**TASK TO CARRY OUT**: Only one stretch of the data below should be repeated: the lines from the line containing "Карта сайта (965, 1990)" through the line containing "Erin Louise Decor (96, 1016)", inclusive, exactly as they are.

═══ DATA

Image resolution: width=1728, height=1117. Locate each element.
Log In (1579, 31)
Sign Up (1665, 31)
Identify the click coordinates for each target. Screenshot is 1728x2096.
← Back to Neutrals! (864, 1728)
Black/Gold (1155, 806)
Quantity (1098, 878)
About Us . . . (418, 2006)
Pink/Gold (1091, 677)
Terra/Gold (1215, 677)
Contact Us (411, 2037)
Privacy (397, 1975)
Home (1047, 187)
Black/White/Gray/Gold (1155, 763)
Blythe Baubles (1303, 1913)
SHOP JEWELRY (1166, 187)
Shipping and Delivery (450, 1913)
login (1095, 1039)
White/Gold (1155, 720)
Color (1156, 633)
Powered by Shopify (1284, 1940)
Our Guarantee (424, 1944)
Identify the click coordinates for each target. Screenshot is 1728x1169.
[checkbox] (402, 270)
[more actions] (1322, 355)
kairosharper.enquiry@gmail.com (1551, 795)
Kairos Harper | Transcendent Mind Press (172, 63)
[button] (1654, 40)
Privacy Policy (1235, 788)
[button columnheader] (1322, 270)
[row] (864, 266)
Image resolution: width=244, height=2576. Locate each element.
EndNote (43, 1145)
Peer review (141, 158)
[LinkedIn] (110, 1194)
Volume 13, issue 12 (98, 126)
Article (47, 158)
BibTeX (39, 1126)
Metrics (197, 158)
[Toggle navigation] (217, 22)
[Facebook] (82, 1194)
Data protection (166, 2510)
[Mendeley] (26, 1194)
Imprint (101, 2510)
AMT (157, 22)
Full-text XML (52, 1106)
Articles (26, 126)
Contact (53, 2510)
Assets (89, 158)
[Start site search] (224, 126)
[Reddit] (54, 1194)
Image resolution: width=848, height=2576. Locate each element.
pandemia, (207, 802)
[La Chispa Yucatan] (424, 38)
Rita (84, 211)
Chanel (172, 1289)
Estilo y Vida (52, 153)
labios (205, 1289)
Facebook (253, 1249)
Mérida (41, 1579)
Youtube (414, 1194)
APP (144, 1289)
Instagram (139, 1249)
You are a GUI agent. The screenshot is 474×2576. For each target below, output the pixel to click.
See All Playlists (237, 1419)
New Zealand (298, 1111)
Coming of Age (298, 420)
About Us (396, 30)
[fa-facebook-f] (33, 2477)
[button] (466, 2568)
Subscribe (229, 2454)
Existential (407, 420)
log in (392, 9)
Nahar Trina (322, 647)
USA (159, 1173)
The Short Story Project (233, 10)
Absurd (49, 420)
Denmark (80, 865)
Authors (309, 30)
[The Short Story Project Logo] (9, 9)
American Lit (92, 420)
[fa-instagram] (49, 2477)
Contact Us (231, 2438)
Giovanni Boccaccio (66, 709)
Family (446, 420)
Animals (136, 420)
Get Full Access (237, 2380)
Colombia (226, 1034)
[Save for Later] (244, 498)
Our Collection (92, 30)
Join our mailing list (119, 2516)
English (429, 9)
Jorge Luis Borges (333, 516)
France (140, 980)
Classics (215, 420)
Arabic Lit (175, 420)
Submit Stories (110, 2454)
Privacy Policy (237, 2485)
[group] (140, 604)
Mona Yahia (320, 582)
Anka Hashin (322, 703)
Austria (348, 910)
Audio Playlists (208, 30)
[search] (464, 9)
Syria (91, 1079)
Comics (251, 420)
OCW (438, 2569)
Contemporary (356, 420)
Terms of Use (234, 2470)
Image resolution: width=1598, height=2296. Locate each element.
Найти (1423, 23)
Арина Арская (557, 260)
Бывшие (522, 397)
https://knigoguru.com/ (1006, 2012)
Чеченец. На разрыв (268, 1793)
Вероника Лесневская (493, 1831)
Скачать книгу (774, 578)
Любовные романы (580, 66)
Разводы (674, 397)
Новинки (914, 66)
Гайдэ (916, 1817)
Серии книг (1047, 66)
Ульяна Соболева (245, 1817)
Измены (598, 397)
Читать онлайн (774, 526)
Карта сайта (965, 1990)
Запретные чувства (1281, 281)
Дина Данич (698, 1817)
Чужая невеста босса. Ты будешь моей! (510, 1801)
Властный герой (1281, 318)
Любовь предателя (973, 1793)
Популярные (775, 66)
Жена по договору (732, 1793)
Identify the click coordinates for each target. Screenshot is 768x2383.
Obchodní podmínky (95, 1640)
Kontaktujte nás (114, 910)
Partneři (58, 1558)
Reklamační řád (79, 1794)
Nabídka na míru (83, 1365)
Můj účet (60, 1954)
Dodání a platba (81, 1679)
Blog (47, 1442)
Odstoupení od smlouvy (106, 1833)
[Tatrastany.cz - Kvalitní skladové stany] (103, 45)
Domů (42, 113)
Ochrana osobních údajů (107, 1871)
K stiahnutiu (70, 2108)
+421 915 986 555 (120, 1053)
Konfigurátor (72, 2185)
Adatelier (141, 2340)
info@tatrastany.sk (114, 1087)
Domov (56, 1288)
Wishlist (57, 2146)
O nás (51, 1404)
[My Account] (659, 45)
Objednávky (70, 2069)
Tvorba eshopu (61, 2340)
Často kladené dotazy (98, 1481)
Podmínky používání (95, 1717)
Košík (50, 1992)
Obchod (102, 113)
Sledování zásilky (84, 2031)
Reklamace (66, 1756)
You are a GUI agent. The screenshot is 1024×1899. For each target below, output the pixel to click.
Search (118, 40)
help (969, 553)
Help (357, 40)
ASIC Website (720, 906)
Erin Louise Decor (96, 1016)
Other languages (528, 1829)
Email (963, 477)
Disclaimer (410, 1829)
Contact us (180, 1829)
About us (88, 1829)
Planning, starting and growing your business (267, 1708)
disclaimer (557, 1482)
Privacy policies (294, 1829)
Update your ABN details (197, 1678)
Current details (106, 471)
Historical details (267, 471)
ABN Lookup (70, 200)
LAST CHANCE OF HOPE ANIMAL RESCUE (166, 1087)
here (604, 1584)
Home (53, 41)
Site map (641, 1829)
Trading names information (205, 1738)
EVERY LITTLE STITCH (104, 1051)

══════

**EXPECTED ANSWER**:
Карта сайта (965, 1990)
Запретные чувства (1281, 281)
Дина Данич (698, 1817)
Чужая невеста босса. Ты будешь моей! (510, 1801)
Властный герой (1281, 318)
Любовь предателя (973, 1793)
Популярные (775, 66)
Жена по договору (732, 1793)
Identify the click coordinates for each target. Screenshot is 768x2383.
Obchodní podmínky (95, 1640)
Kontaktujte nás (114, 910)
Partneři (58, 1558)
Reklamační řád (79, 1794)
Nabídka na míru (83, 1365)
Můj účet (60, 1954)
Dodání a platba (81, 1679)
Blog (47, 1442)
Odstoupení od smlouvy (106, 1833)
[Tatrastany.cz - Kvalitní skladové stany] (103, 45)
Domů (42, 113)
Ochrana osobních údajů (107, 1871)
K stiahnutiu (70, 2108)
+421 915 986 555 (120, 1053)
Konfigurátor (72, 2185)
Adatelier (141, 2340)
info@tatrastany.sk (114, 1087)
Domov (56, 1288)
Wishlist (57, 2146)
O nás (51, 1404)
[My Account] (659, 45)
Objednávky (70, 2069)
Tvorba eshopu (61, 2340)
Často kladené dotazy (98, 1481)
Podmínky používání (95, 1717)
Košík (50, 1992)
Obchod (102, 113)
Sledování zásilky (84, 2031)
Reklamace (66, 1756)
You are a GUI agent. The screenshot is 1024×1899. For each target below, output the pixel to click.
Search (118, 40)
help (969, 553)
Help (357, 40)
ASIC Website (720, 906)
Erin Louise Decor (96, 1016)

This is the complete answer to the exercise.